## Input records:
## Start

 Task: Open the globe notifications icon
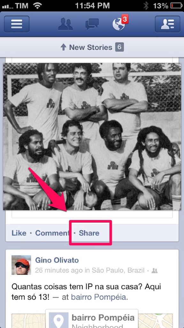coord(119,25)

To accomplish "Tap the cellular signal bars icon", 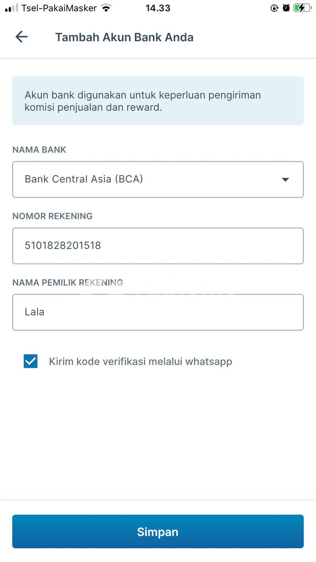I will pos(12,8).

## End
## Start

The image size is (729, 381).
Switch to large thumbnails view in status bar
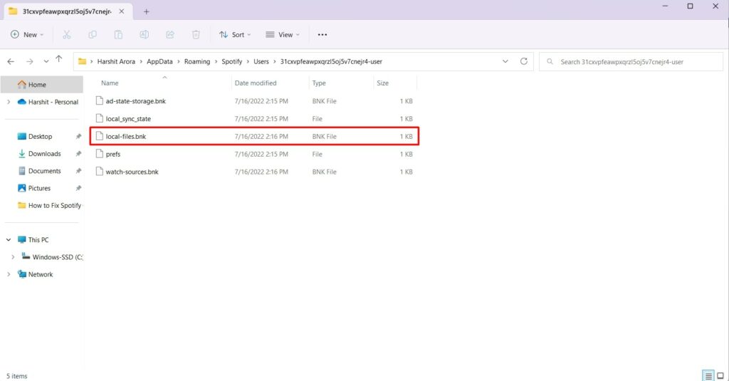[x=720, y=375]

## End

## Exercise:
In the listing, begin at the line that has "The image size is (729, 381)." and stop after the line that has "[x=720, y=375]". Give only those lines again with "thumbnails" swapped for "icons", leave everything else unchanged, and omit the pictures.

## Solution to the problem:
The image size is (729, 381).
Switch to large icons view in status bar
[x=720, y=375]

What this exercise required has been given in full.